One of the many lessons learned from living with the COVID-19 pandemic the past 18 months is the reminder that hunger can happen to anyone.

The effects of COVID on health, jobs and the educational and social networks on which people rely left many struggling to make ends meet, creating an unprecedented and sustained rise in food insecurity. Food charities and food assistance programs experienced steep increases in demand for services, a demand that they expect will last beyond the pandemic.

During September, state government and Feeding Pennsylvania joined with food banks to recognize this increased demand as a theme of Hunger Action Month and to encourage continued support for Pennsylvania’s charitable food network.

“Food insecurity is everyone’s issue, and it will take all of us to stand up against it during Hunger Action Month and every month if we want to end it,” said the state’s first lady, Frances Wolf.

In the counties of our region, organizations are taking action against hunger in various ways:

• Urban growers in the Pennsylvania Horticultural Society Harvest program this year donated 13,285 pounds of produce, a new milestone in the effort to bring more fresh food to urban areas. PHS Harvest is focused on increasing food production by empowering participants to plant food crops and share them with neighbors and food banks. About 2,600 participants include community gardens, religious groups, schools and camps.

• In Berks County, Helping Harvest Fresh Food Bank has begun an expansion project to build two cold storage units that will increase storage of refrigerated and frozen food for distribution. Demand has surpassed current cold storage capacity, meaning the agency has had to rent space offsite, store food in refrigerated trucks it leased or even turn down donations, President Jay Worrall told the Reading Eagle. The project will boost Helping Harvest’s fresh food storage capacity by 50%. The work is expected to cost about $900,000, which Helping Harvest is counting on its donors to cover during a fundraising campaign now underway.

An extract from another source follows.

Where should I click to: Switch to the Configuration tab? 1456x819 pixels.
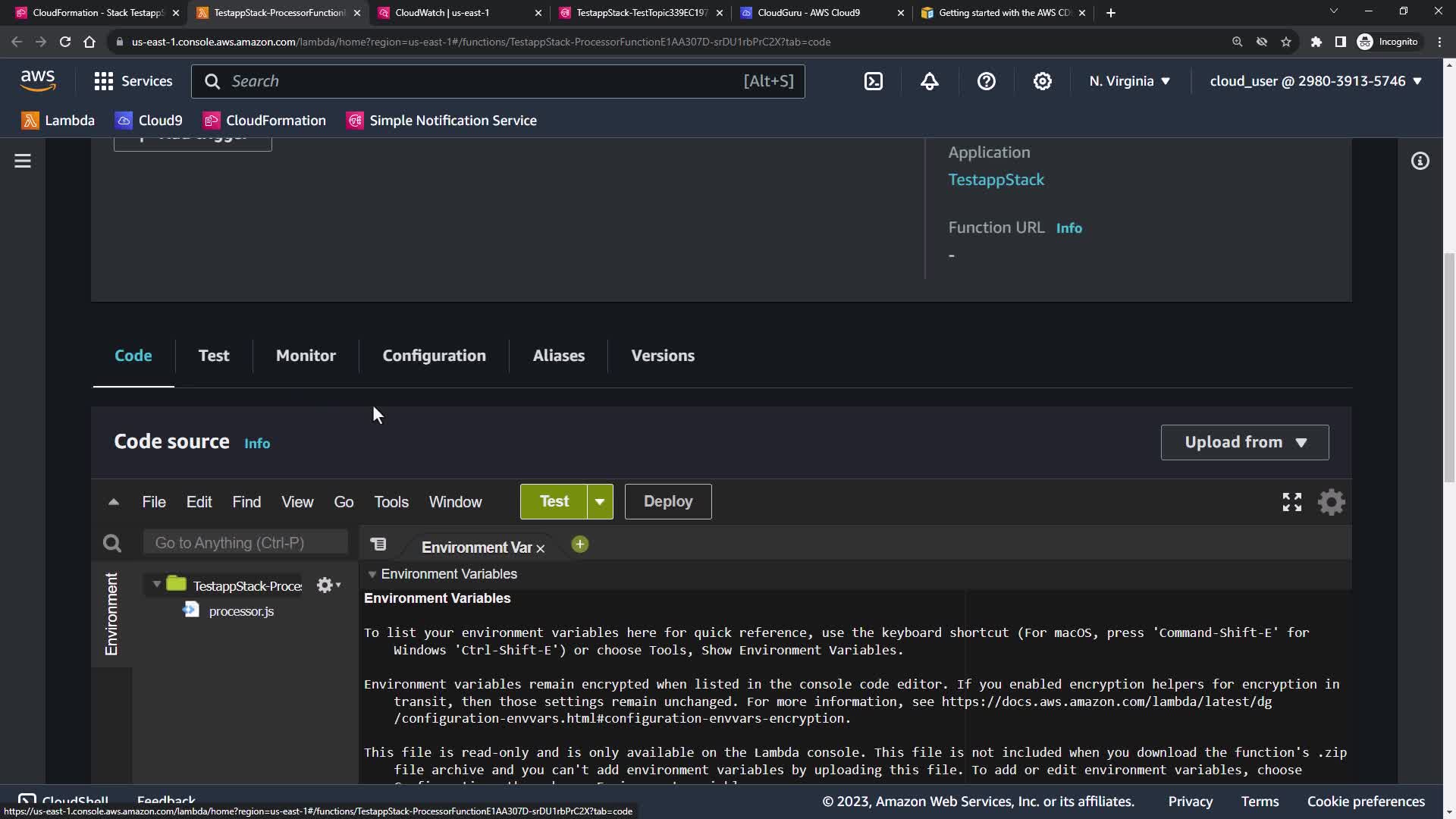434,356
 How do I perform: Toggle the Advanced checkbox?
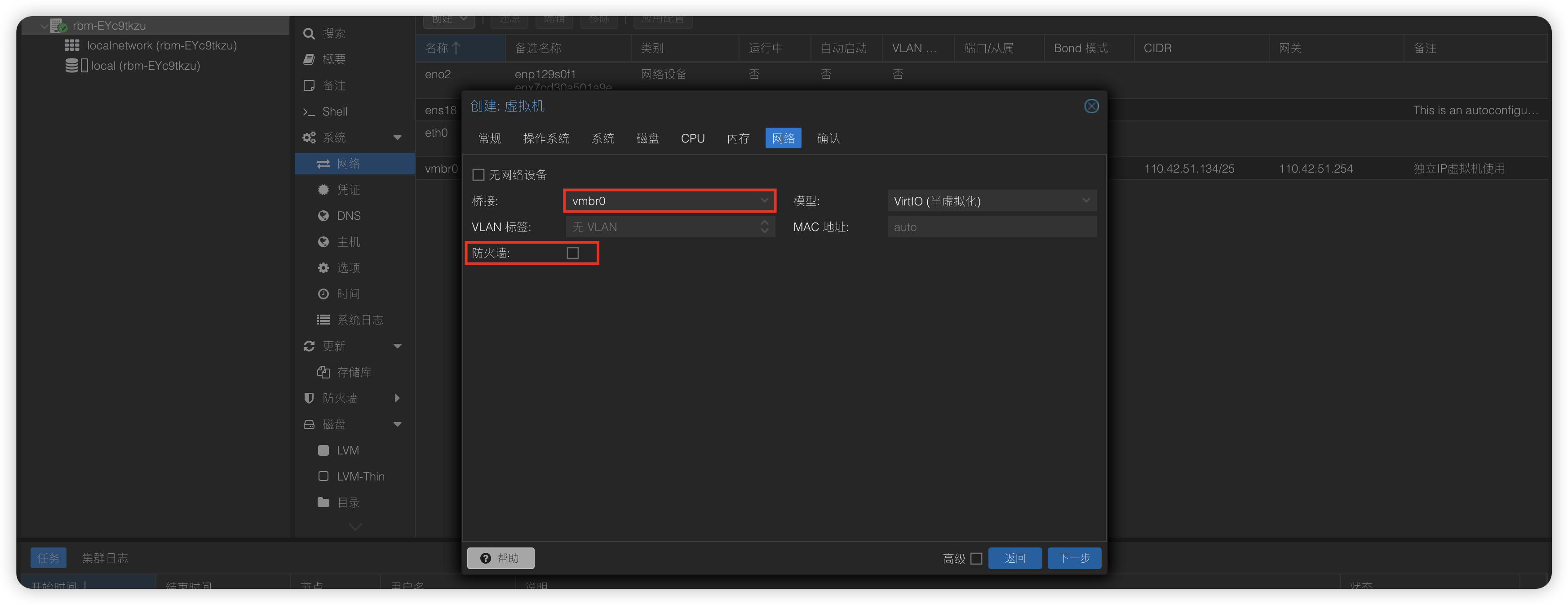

• In Chester County, the focus on Hunger Action brought together state and West Chester University officials to consider food insecurity on college campuses. According to a 2019 survey conducted by the Hope Center for College, Community, and Justice, around one in three students attending four-year colleges in Philadelphia struggles to meet basic needs. State Sen. Carolyn Comitta has introduced the Hunger-Free College Campuses Act, Senate Bill 719. The bill, which was introduced in the House as House Bill 1363, calls for providing up to $1 million in grants to higher education institutions to help them tackle food insecurity. It would also direct further study on the issue of food insecurity at Pennsylvania colleges and universities, in order to inform the development of additional long-term solutions.

• Another vulnerable group — senior citizens — is the subject of an initiative between the Pennsylvania Senior Food Box Program, which provides life-sustaining meal deliveries and nutrition services to eligible older Pennsylvanians, and DoorDash. More than 300,000 Pennsylvania seniors are eligible for the Pennsylvania Senior Food Box Program, but only about 35,000 are enrolled to receive it this year, often because they lack transportation to acquire food, a gap that the delivery service DoorDash will help fill.

Hunger is a problem in Pennsylvania, particularly in rural or poor urban neighborhoods with insufficient access to healthy, affordable or fresh foods.

Worrall of Helping Harvest is the vice chairman of Feeding Pennsylvania, which represents all of the Feeding America food banks statewide, and he said the increased high demand that local counties are facing is typical of what’s happening across the state. He also said that food agencies are working to increase distribution of fresh foods and meats to bolster healthy eating.

Hunger Action can be as simple as growing vegetables to give to those in need or as complicated as building freezers to prevent spoilage. Working together in these partnerships helps ensure that no one fights hunger alone.